### [Task description]
Search the data for the word "screenshot" and copy out every line that has it.

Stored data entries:
————
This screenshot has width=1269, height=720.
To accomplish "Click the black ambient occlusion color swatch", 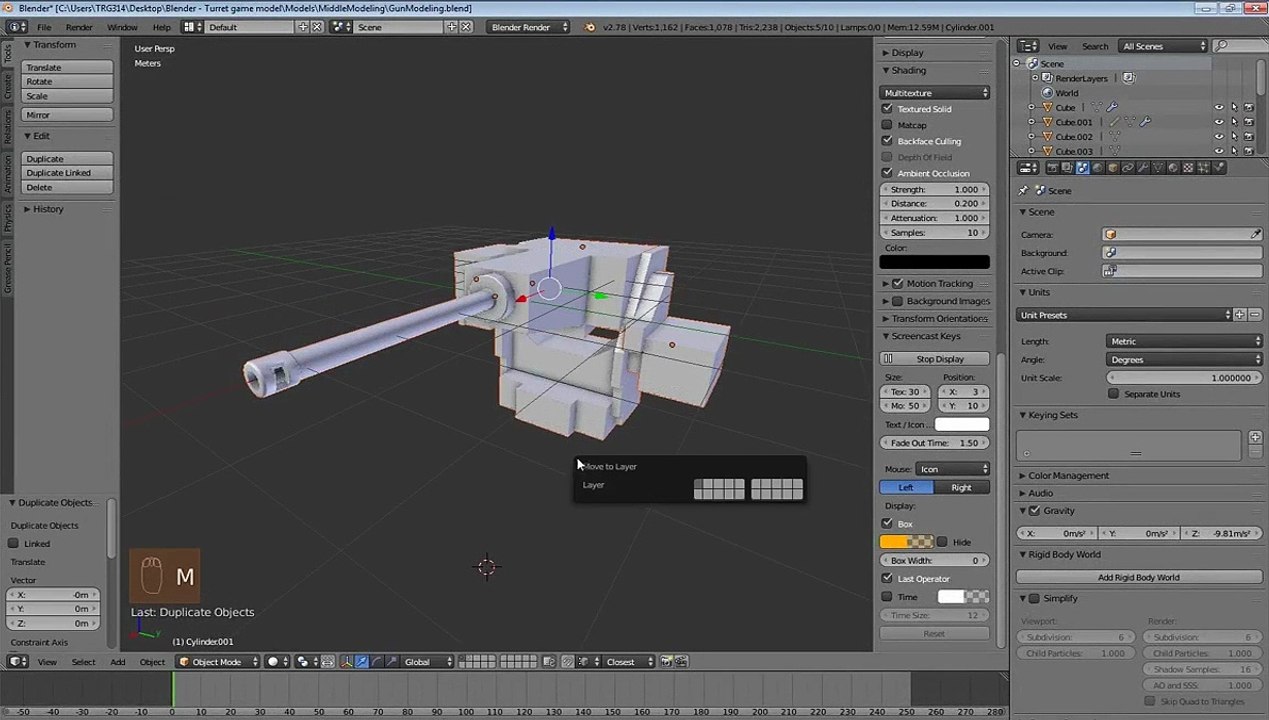I will (935, 262).
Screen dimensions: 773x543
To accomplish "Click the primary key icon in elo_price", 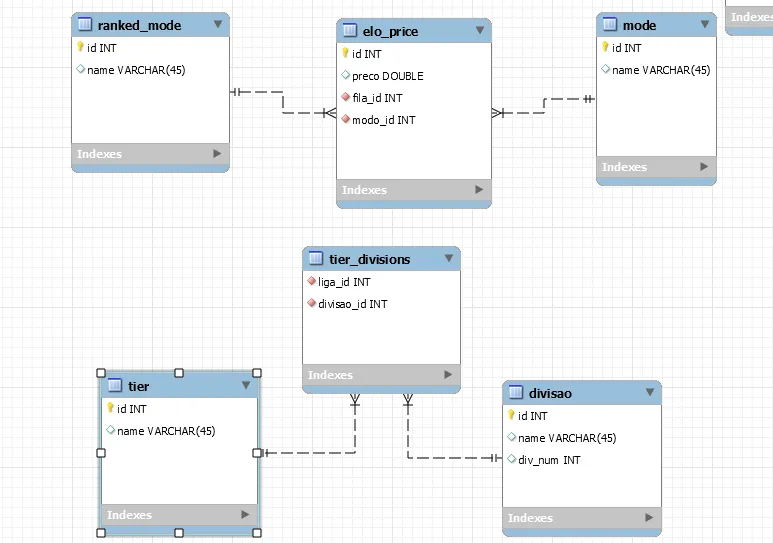I will 346,54.
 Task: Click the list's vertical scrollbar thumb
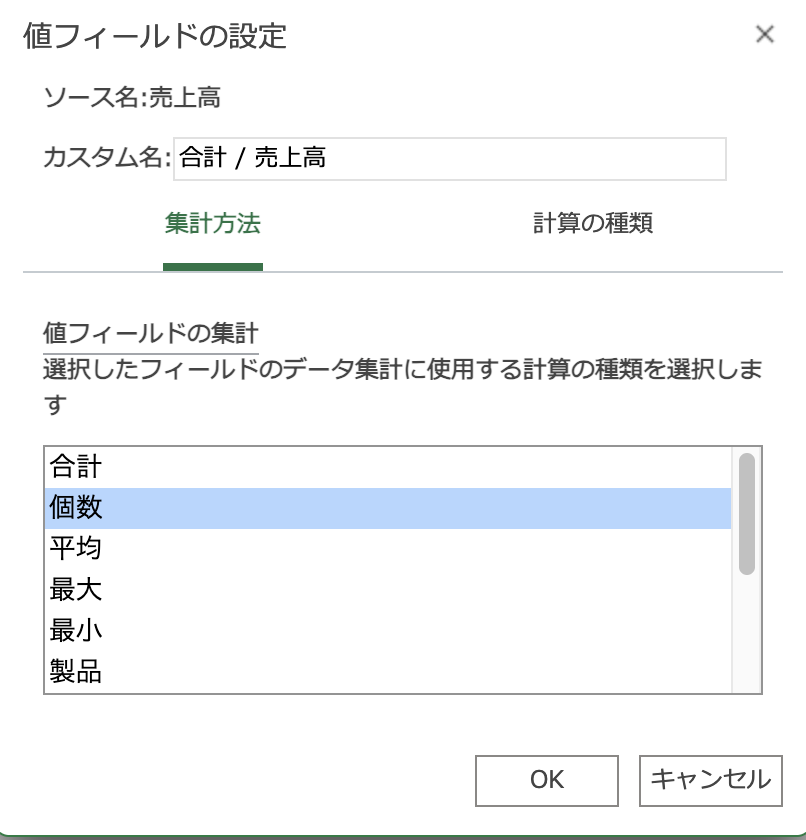click(x=746, y=514)
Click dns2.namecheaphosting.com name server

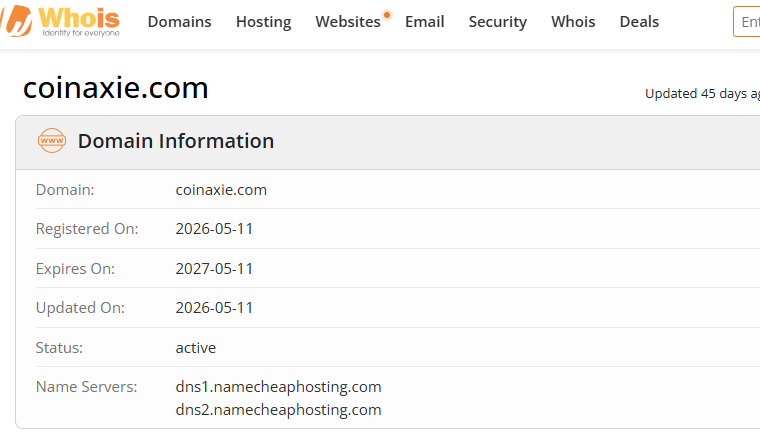[278, 409]
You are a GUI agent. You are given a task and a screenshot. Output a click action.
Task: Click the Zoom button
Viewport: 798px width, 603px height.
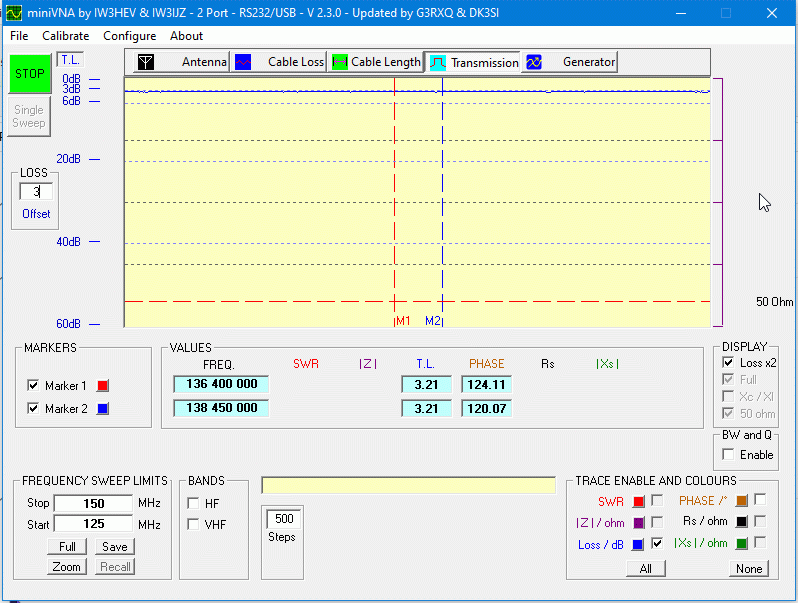(67, 567)
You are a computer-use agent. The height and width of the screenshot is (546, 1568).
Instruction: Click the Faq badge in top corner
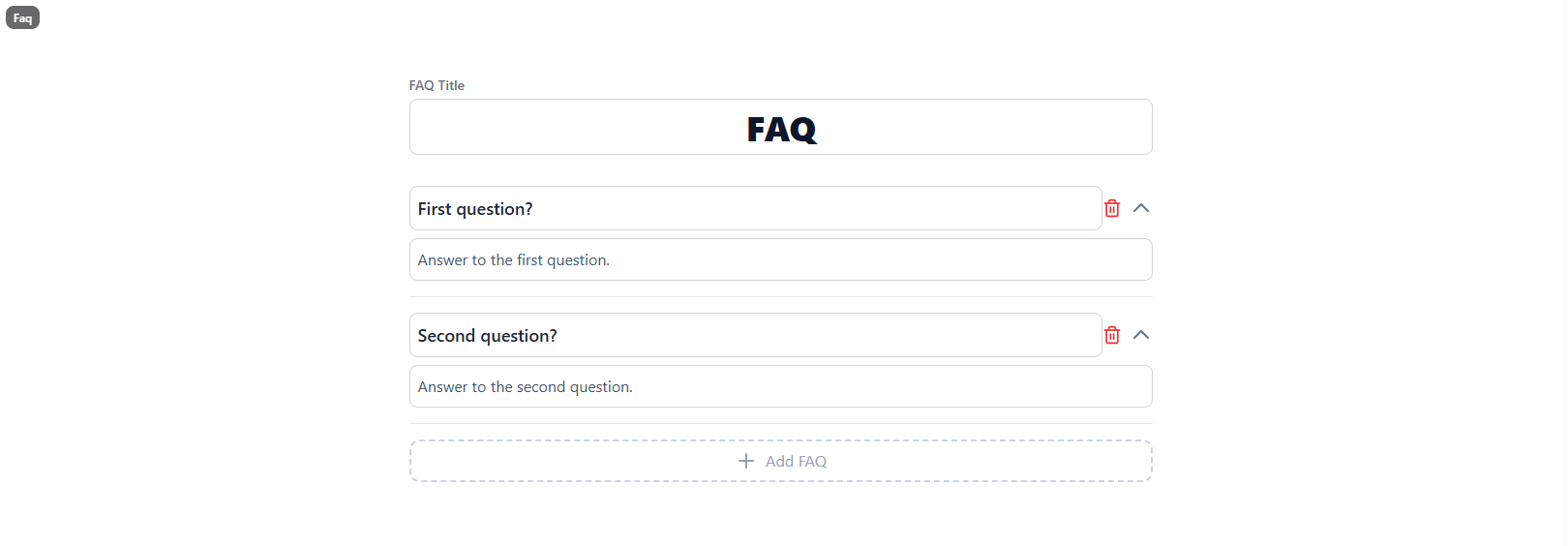pos(22,18)
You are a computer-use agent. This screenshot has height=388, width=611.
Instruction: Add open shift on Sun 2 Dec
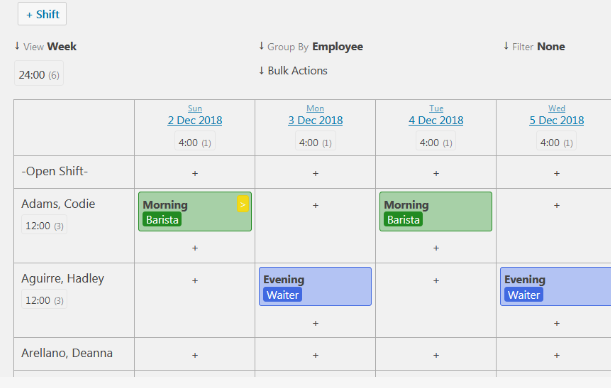(x=195, y=173)
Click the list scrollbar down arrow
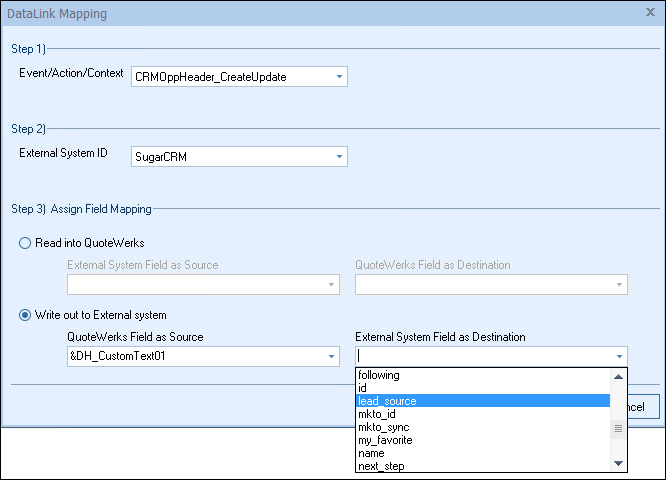Viewport: 666px width, 480px height. 619,464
————
### [Written answer]
This screenshot has width=1269, height=720.
You are a GUI agent. You are given a task and a screenshot. Output a click action.
You are a computer-use agent. The height and width of the screenshot is (546, 1568).
You are a computer-use agent. This screenshot has height=388, width=611.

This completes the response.